EXERCISE PASSAGE: Begin

However, the universe is not partly composed of space, partly of matter, partly of time (like, for example, the three sides of a triangle). A trinity is not a trio or a triad, but a tri-unity, with each part comprising the whole, yet all three required to make the whole. Thus the universe is all space, all time, and all matter (including energy as a form of matter); in fact, scientists speak of it as a space-matter-time continuum. Furthermore, note the parallels between the tri-universe and the divine Trinity in terms of the logical order of the three components. Space (like the Father) is the invisible, omnipresent background of everything. Matter (like the Son) reveals the universe (like the Godhead) in visible, understandable form. Time (like the Spirit) is the entity by which the universe (like the Godhead) becomes applicable and understandable in events and experience. But that is not all. Space is a tri-unity comprised of three dimensions, with each dimension permeating all space. The reality of any portion of space is obtained by multiplying the three dimensions together (the “mathematics of the Trinity” is not 1 + 1 + 1 = 1, but rather 1 x 1 x 1 = 1). Further, space is identified in one dimension, seen in the second dimension, experienced in the third dimension. Similarly, time is future, present and past. The future is the unseen source of time, manifest moment-by-moment in the present, experienced and understood in the past. Finally, matter is unseen, omnipresent energy, manifesting itself in various forms of measurable motion, then experienced in corresponding phenomena. For example, light energy generates light waves which are experienced in the seeing of light. Sound energy generates sound waves which we experience when we hear sound.

EXERCISE PASSAGE: End

### QUESTIONS ON THE MATERIAL
- a) Rewrite the paragraph of the passage on space, matter, and time that begins "However, the universe is not partly composed" as a short list, keeping its main facts.
- b) Write the next part of the passage on space, matter, and time, continuing from its final sentence.
The items are not needed for this work.

GIVEN ENTRIES: Begin

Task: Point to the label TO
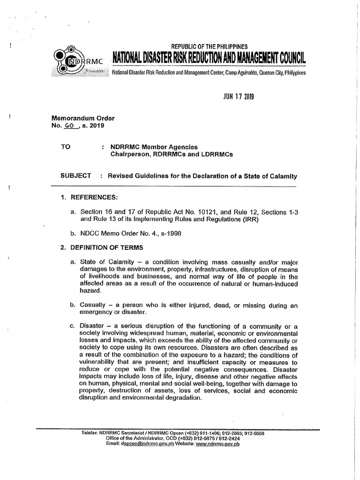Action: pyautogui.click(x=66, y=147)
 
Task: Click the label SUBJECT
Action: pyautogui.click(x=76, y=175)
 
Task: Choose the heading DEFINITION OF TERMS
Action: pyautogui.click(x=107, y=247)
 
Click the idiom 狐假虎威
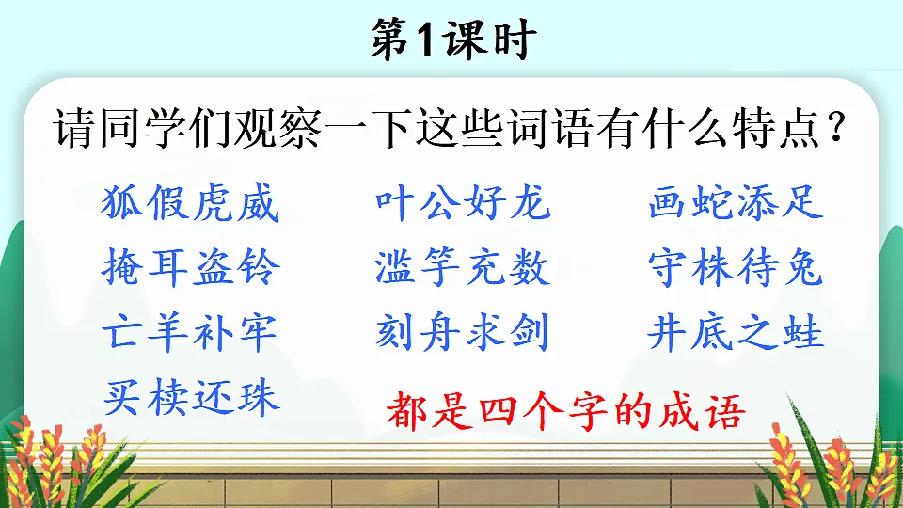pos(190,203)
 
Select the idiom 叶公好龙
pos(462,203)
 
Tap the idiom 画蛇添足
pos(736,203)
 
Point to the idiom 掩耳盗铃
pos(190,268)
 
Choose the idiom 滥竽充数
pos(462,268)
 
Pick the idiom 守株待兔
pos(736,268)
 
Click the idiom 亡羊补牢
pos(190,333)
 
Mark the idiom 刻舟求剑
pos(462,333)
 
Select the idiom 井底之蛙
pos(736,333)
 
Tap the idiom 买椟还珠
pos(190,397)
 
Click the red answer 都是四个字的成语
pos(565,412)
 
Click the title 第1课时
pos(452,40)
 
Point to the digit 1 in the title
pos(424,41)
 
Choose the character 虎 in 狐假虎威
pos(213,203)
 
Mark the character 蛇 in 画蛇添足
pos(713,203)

GIVEN ENTRIES: End
GIVEN ENTRIES: Begin

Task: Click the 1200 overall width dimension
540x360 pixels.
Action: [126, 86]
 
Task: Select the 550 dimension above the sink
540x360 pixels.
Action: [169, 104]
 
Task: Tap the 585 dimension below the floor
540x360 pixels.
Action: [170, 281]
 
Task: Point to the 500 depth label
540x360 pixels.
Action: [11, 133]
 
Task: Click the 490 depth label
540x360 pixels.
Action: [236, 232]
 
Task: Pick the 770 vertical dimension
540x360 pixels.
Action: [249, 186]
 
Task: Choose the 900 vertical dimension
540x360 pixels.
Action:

GIVEN ENTRIES: End
GIVEN ENTRIES: Begin

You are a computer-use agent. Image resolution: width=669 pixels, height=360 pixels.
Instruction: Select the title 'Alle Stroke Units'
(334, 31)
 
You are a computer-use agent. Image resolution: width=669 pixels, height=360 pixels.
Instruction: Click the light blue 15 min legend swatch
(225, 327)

GIVEN ENTRIES: End

### ANSWERS TO EACH TASK
- a)
- The universe is not made of separate parts of space, matter, and time. It is a tri-unity in which each part is the whole, yet all three are needed to make the whole. Scientists call it a space-matter-time continuum.
- The three parallel the divine Trinity in logical order:
  - Space, like the Father, is the invisible, omnipresent background.
  - Matter, like the Son, reveals the universe in visible form.
  - Time, like the Spirit, makes it applicable in events and experience.
- Space has three dimensions, each permeating all space. Their product gives its reality (1 x 1 x 1 = 1, not 1 + 1 + 1 = 1). It is identified, seen, and experienced in successive dimensions.
- Time is future, present, and past. The future is its unseen source, manifest in the present and understood in the past.
- Matter is unseen, omnipresent energy that shows itself in measurable motion and is experienced in phenomena. Light energy makes light waves that are seen, and sound energy makes sound waves that are heard.

- b)
Thus the physical universe is a great “Trinity of trinities,” with the inner relationships of each element beautifully modeling the relationships of Father, Son and Holy Spirit. All of this does not prove that God is a Trinity, but it certainly is a remarkable fact. It is an amazing effect that can be explained on the assumption that God is a triune God, and has made His creation to reflect Himself, but it is very hard to explain any other way. Two other references to the “Godhead” occur in Acts 17:29 and Colossians 2:9 (see notes).
1:20 without excuse. The phrase “without excuse” is, literally, without an apologetic” or “without a defense.” I Peter 3:15 instructs Christians to “be ready always to give an answer,” where the word “answer” is practically the same (i.e., Greek apologia). In other words, Christians do have an apologetic and ought to be ready to give it whenever someone attacks or questions their faith. Those who do not see the eternal power and nature of God in the creation, on the other hand, have no apologetic. They are “without excuse” (anapologetos) if they do not believe in our Creator God. The evidence is all around them!